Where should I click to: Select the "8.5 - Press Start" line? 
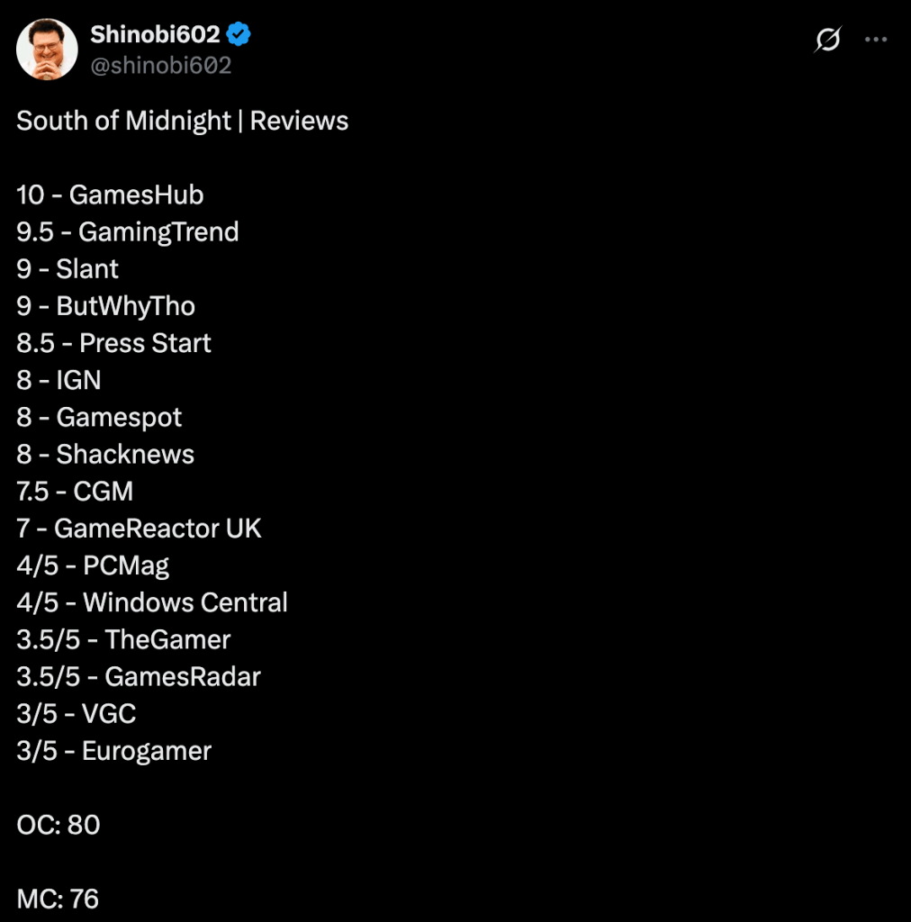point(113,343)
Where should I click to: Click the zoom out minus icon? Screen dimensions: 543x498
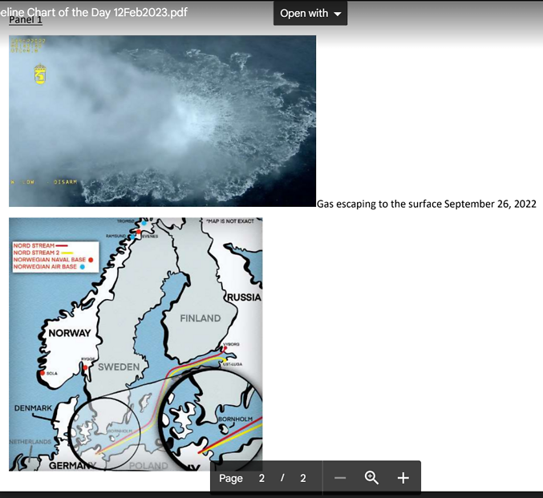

---+---

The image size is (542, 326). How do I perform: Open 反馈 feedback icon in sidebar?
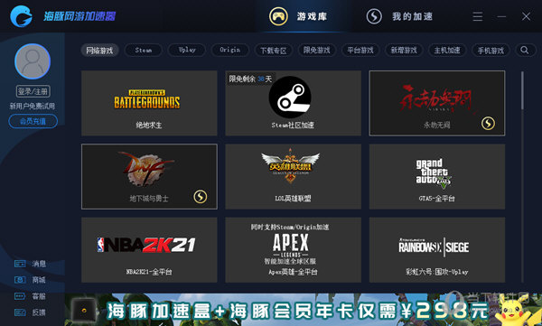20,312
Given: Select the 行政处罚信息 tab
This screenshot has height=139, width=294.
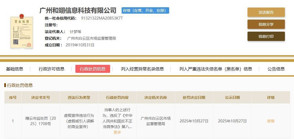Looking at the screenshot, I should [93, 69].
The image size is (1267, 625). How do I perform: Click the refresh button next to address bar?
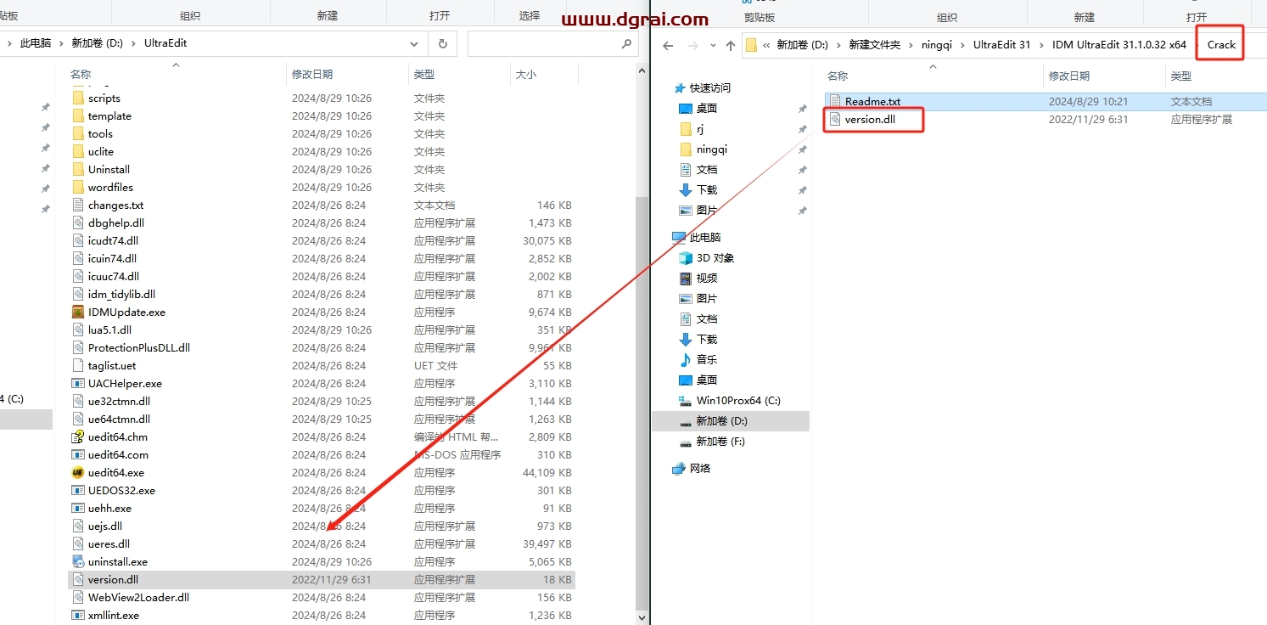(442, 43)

---+---

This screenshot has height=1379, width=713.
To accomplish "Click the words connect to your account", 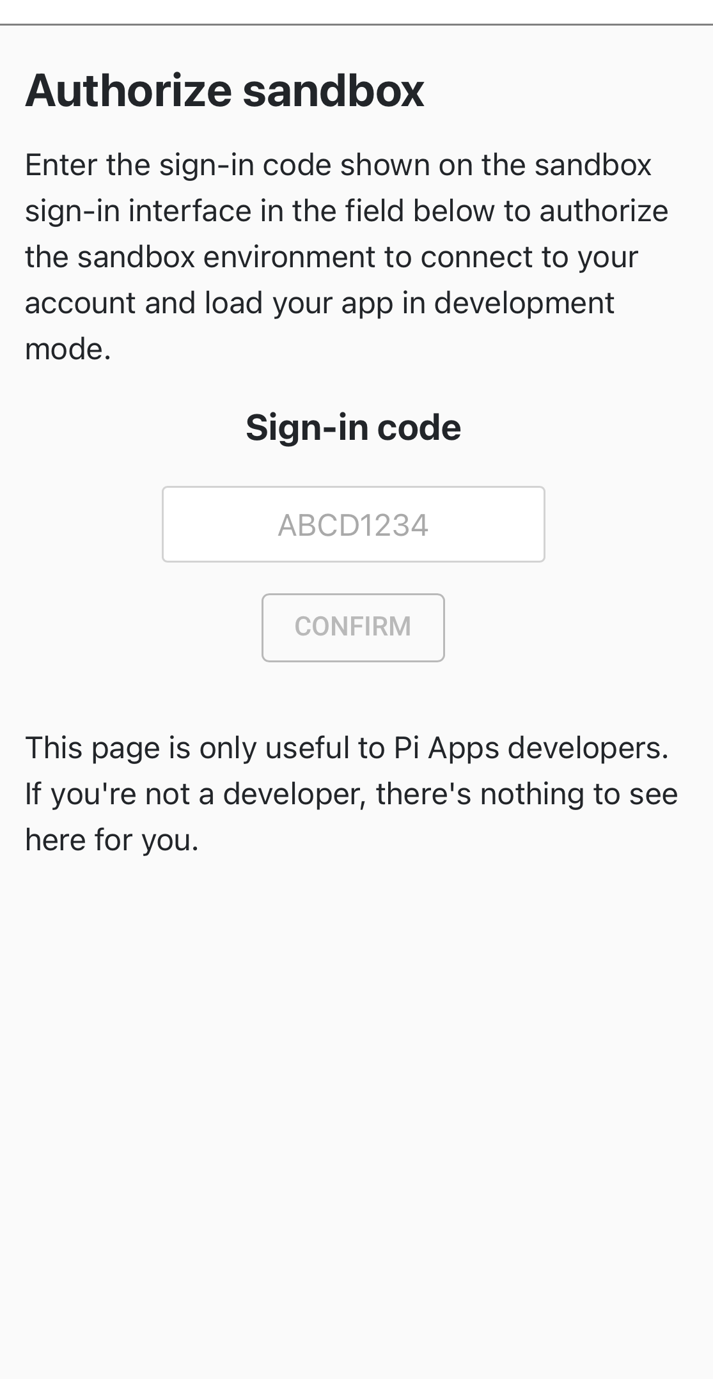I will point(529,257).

---+---

> [What you need to do]
Nothing but the lines from the one with "Where should I click to: Select" to the one with "Where should I click to: Click" above, both included, should be transcribed, exactly and without pictures.

> [The answer]
Where should I click to: Select the "8.5 - Press Start" line? 
point(113,343)
Where should I click to: Click the zoom out minus icon? Screen dimensions: 543x498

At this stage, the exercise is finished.